2. An engine assembly kit comprising a plurality of concentricity rings according to claim 1 wherein each ring of the kit has a different ring eccentricity.

3. An engine assembly kit according to claim 2 comprising concentricity rings of progressive equally stepped ring eccentricities.

4. A concentricity ring according to claim 1 including a marking on the ring at a position corresponding to a radial ring thickness selected from the group consisting of: a maximum ring thickness; a minimum ring thickness; and a median ring thickness.

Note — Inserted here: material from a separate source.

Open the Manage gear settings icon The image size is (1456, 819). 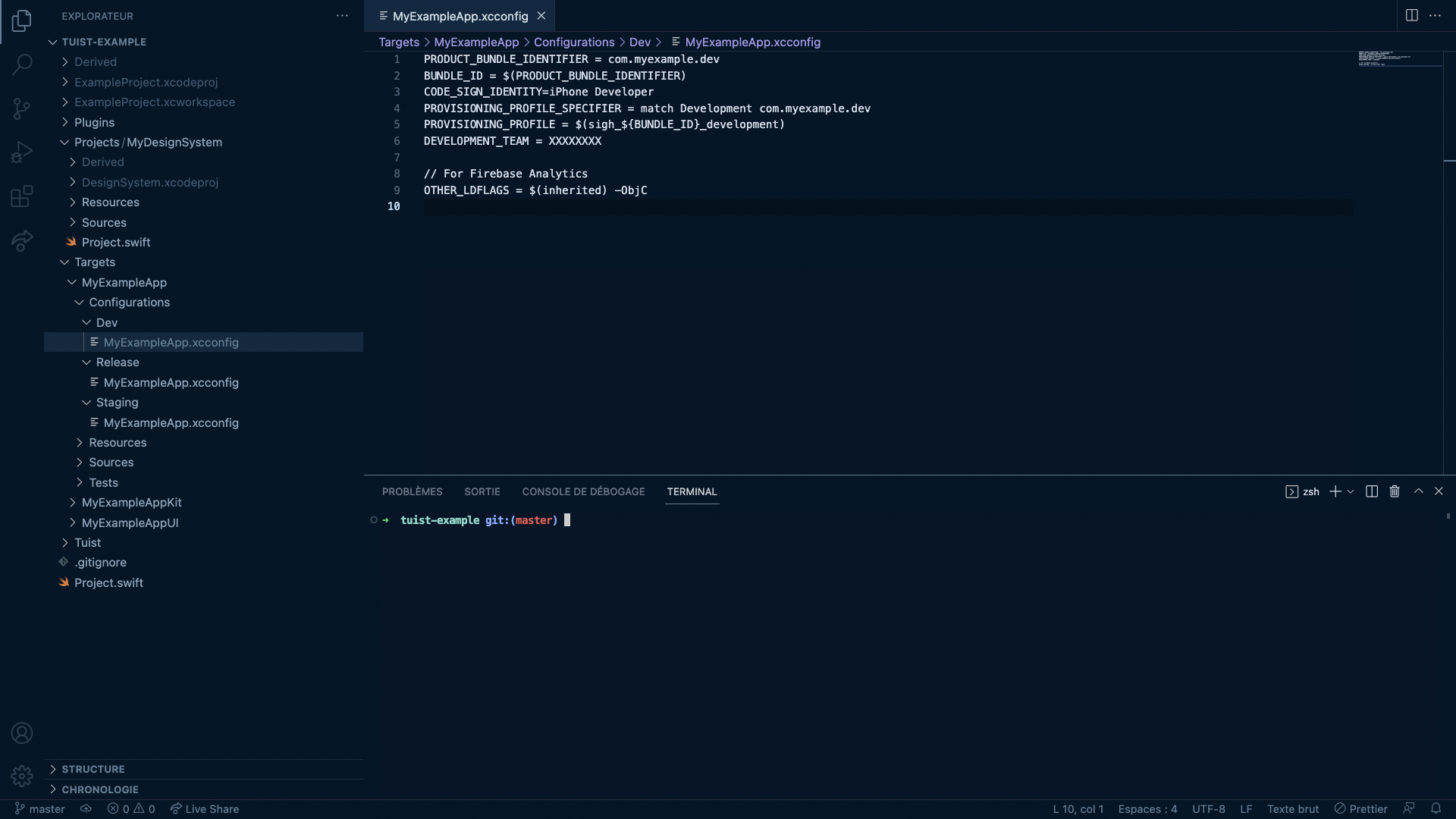pyautogui.click(x=22, y=776)
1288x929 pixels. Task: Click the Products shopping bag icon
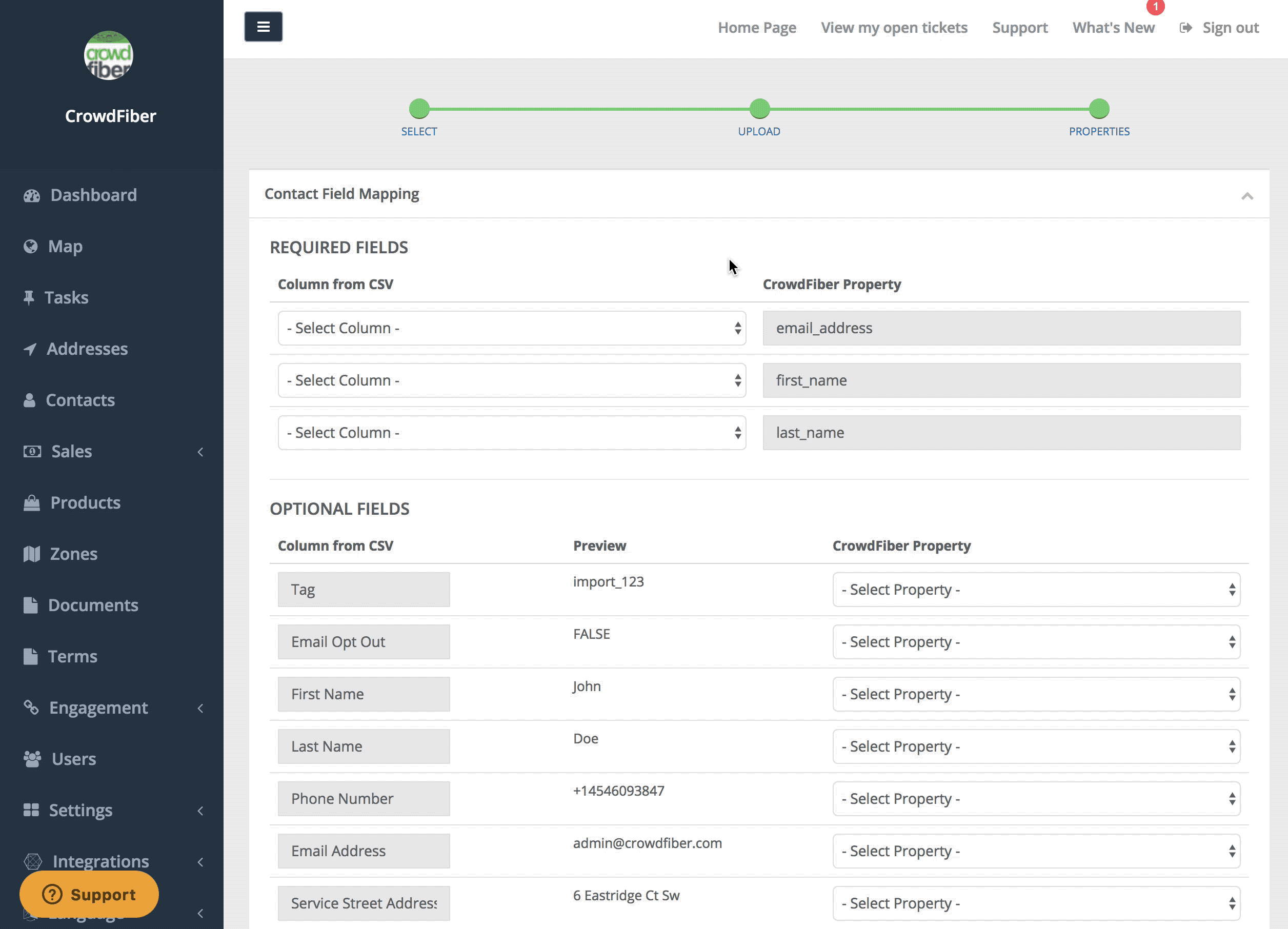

5. A method of assembling a gas turbine engine having:

a longitudinal engine axis with at least one turbine disposed on a shaft assembly at a predetermined axial position for rotation about a longitudinal shaft axis, the turbine including a hub with a circumferentially spaced apart array of turbine blades each having a radially outward blade tip, the blade tips during turbine rotation defining a tip surface of rotation concentric the shaft axis; the shaft axis being radially eccentric the engine axis at the axial position of the turbine an assembly eccentricity within the range between zero and a predetermined allowable assembly tolerance; the engine further including:

a static outer engine housing assembly having an engine housing flange with a cylindrical internal surface concentric the engine axis; and

a static turbine shroud having a shroud flange with an external cylindrical surface removably mounted to the engine housing flange and having an internal turbine shroud surface of rotation matching the blade tip surface of rotation, the shroud external and internal surfaces being non-eccentric relative to one another; the method of assembly comprising:

positioning a concentricity ring with: an outer cylindrical surface engaging the internal cylindrical surface of the engine housing flange; and an inner cylindrical surface engaging the external cylindrical surface of the turbine shroud flange;

the outer and inner cylindrical surfaces of the concentricity ring being eccentric a ring eccentricity within the range between zero and said predetermined allowable assembly tolerance.

6. A method according to claim 5 comprising the step of selecting a concentricity ring from a kit of like concentricity rings wherein each ring of the kit has a different ring eccentricity.

7. A method according to claim 6 wherein the kit includes eccentricity rings of progressive equally stepped ring eccentricities.